● **SUPPLIED DATA**:
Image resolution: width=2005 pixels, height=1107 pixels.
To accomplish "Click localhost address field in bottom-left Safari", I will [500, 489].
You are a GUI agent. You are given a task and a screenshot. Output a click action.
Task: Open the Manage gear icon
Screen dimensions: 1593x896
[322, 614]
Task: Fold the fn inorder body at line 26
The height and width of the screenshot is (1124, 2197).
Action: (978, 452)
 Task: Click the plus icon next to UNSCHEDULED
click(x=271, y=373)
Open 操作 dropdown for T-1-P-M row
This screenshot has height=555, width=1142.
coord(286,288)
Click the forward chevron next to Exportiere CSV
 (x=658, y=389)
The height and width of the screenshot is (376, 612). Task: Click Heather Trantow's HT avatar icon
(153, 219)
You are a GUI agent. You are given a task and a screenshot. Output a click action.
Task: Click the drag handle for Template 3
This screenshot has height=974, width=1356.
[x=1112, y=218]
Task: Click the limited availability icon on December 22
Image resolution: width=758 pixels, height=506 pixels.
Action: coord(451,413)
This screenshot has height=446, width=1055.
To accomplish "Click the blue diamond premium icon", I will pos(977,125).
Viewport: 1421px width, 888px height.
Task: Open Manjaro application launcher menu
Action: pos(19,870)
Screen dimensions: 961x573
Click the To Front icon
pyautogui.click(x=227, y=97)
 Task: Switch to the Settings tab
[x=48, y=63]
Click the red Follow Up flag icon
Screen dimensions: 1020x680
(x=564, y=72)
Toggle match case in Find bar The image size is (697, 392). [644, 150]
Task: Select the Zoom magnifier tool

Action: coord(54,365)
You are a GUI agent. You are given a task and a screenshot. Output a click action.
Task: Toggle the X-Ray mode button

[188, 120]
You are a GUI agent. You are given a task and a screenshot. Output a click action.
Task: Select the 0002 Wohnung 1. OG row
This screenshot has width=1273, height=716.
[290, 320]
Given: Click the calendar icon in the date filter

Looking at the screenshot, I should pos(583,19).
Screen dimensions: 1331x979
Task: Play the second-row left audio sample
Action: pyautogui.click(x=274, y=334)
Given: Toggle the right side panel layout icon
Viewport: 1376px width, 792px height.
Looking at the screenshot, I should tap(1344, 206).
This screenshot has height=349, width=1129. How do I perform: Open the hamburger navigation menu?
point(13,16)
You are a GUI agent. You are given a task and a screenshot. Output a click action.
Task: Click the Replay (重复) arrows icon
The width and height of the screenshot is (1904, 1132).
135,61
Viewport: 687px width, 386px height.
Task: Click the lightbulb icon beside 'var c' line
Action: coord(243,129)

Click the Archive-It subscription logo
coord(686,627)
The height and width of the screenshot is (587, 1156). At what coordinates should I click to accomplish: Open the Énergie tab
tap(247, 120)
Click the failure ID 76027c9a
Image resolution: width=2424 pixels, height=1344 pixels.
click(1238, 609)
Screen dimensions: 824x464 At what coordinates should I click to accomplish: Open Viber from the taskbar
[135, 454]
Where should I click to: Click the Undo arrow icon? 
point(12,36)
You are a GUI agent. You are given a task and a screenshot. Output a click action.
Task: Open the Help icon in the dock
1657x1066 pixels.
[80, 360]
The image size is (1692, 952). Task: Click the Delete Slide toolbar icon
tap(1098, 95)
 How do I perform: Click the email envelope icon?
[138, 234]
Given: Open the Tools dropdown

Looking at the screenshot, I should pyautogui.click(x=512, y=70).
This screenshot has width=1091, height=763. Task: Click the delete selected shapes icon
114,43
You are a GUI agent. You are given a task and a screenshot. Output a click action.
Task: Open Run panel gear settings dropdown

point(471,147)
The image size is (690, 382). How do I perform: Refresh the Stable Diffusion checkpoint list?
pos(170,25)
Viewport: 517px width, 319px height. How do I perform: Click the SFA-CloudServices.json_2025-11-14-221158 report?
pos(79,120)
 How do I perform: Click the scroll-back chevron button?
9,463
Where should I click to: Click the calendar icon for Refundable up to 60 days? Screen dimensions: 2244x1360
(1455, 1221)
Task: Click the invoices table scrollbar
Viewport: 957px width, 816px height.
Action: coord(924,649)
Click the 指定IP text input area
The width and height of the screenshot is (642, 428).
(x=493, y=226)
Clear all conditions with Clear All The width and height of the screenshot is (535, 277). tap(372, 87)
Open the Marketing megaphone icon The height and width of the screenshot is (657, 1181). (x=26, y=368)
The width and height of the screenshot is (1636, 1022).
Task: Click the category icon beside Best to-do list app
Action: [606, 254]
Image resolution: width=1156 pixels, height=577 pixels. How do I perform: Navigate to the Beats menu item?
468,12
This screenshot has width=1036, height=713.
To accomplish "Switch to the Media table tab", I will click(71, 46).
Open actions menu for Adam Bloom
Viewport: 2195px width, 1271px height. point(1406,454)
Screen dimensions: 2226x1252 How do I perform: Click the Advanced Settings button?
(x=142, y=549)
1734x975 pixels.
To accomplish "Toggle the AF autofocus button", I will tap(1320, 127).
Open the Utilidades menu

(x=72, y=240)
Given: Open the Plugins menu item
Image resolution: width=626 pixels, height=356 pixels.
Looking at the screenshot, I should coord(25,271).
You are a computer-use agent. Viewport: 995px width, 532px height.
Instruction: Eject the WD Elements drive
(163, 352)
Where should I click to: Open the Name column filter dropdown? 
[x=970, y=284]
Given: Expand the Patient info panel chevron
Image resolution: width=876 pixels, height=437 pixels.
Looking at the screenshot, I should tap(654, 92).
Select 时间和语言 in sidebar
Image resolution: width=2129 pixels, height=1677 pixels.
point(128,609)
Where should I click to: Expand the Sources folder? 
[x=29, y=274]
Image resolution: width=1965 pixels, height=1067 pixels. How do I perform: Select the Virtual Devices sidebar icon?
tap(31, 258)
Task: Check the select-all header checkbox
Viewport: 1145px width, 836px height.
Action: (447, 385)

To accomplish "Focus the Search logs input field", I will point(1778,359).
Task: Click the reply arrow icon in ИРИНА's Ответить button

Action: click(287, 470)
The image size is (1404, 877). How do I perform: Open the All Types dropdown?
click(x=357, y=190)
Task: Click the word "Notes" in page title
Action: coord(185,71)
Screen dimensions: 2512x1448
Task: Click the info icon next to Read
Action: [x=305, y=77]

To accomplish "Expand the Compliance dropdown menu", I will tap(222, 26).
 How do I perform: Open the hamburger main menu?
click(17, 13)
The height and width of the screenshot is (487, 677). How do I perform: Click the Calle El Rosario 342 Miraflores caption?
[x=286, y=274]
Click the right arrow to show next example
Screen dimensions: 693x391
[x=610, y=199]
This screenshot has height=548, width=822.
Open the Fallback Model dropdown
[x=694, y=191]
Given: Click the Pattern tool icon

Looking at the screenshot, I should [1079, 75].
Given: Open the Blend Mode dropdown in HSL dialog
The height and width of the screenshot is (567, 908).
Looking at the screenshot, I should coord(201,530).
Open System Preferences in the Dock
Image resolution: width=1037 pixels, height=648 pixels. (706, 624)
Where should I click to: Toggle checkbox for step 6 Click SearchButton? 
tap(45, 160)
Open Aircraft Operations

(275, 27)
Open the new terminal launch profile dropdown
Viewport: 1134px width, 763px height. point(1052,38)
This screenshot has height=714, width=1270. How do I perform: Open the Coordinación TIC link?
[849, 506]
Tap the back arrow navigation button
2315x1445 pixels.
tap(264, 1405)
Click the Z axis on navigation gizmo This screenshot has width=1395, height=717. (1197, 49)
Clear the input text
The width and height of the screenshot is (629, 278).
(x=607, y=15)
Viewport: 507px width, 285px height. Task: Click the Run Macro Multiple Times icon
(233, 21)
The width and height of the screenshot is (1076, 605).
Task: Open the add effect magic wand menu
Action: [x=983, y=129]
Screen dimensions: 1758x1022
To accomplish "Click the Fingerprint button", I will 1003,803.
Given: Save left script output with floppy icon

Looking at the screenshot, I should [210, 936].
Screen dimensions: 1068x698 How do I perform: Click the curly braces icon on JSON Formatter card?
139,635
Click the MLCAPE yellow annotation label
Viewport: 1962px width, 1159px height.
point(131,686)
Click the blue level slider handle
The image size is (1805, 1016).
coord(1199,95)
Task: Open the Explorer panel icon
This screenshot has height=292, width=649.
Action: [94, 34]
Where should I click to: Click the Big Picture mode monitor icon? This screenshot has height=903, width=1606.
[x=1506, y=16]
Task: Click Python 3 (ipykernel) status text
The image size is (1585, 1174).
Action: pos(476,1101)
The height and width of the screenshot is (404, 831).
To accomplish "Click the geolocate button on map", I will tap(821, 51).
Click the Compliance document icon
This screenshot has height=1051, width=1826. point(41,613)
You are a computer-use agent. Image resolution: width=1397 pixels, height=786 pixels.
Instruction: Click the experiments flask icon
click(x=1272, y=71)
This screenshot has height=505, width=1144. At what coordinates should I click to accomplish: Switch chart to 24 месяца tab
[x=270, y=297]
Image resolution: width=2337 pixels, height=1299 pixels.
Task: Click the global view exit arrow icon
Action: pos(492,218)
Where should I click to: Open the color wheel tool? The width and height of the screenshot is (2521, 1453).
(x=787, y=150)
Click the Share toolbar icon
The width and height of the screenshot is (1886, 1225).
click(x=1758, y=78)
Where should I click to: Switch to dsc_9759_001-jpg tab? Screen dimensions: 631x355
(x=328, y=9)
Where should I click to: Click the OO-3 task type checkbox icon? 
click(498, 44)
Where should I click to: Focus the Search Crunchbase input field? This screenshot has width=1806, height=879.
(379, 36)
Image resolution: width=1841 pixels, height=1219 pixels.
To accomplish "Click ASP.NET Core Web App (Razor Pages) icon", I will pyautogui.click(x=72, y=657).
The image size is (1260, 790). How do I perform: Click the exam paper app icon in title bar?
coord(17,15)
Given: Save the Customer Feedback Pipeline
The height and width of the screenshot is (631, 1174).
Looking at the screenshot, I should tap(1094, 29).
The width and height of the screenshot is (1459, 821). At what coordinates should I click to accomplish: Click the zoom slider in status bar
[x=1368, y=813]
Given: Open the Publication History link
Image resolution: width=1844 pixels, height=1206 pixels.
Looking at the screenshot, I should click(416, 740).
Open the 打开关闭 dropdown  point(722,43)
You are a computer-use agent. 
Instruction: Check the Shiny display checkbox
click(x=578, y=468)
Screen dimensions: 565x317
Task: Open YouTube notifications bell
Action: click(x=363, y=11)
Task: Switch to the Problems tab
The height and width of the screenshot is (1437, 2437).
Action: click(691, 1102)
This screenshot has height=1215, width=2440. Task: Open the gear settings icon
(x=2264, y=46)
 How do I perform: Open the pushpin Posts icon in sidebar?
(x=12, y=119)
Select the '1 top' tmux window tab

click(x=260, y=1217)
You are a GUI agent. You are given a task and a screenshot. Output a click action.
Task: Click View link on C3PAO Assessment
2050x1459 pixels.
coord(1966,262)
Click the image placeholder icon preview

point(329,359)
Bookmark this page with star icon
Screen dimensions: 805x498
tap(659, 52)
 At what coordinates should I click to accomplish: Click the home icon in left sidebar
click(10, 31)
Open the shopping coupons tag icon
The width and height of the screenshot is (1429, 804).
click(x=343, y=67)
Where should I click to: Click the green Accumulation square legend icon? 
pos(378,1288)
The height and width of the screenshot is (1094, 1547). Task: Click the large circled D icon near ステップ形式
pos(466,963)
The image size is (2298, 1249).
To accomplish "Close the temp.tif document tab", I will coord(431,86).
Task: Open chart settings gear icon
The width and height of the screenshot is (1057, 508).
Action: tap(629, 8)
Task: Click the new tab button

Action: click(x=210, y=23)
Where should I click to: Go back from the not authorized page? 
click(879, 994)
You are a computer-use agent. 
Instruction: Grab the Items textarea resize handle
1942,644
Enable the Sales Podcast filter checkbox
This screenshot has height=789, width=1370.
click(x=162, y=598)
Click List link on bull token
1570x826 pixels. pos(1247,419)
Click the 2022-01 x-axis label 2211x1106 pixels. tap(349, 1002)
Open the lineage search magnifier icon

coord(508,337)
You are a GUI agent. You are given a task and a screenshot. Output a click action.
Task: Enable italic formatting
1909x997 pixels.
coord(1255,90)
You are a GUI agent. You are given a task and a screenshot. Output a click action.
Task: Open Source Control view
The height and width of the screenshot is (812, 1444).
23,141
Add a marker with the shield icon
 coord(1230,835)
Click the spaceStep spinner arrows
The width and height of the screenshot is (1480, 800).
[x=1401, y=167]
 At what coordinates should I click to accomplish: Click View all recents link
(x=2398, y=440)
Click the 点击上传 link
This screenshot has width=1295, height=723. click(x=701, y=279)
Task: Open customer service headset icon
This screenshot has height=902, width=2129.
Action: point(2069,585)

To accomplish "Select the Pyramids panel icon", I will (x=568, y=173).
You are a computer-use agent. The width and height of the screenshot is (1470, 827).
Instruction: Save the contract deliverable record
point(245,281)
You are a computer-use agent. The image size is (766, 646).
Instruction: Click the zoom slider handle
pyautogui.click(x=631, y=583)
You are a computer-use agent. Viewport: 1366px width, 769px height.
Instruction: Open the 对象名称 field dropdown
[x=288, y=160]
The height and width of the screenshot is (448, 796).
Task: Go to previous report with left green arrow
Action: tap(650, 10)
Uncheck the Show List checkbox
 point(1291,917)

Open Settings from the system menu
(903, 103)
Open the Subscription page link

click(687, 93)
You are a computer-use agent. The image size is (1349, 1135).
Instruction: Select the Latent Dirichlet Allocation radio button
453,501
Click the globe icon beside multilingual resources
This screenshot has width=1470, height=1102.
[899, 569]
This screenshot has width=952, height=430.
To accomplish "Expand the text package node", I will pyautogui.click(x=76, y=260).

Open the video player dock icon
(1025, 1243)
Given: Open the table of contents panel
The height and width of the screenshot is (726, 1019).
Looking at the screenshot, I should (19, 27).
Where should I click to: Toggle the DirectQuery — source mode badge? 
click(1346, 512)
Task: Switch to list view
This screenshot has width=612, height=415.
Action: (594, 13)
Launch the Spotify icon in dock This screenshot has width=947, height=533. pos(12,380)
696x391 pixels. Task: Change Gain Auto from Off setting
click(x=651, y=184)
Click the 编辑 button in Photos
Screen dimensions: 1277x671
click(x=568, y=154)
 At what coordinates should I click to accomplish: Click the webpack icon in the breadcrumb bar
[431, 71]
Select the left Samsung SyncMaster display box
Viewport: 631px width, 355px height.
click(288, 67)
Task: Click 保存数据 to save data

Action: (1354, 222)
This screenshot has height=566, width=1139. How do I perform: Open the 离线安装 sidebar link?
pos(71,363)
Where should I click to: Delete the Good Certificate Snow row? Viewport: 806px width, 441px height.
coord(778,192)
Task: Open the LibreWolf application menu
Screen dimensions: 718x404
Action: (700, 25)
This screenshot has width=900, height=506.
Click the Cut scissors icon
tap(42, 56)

● **WHAT YOU NEED TO DO**:
In the data above, find the line with "Instruction: Click the zoom slider handle" and the line with "You are a computer-use agent. The image size is (1349, 1135).". Retype both, plus every line between them, exactly.

● **THE ANSWER**:
Instruction: Click the zoom slider handle
pyautogui.click(x=631, y=583)
You are a computer-use agent. Viewport: 1366px width, 769px height.
Instruction: Open the 对象名称 field dropdown
[x=288, y=160]
The height and width of the screenshot is (448, 796).
Task: Go to previous report with left green arrow
Action: tap(650, 10)
Uncheck the Show List checkbox
 point(1291,917)

Open Settings from the system menu
(903, 103)
Open the Subscription page link

click(687, 93)
You are a computer-use agent. The image size is (1349, 1135).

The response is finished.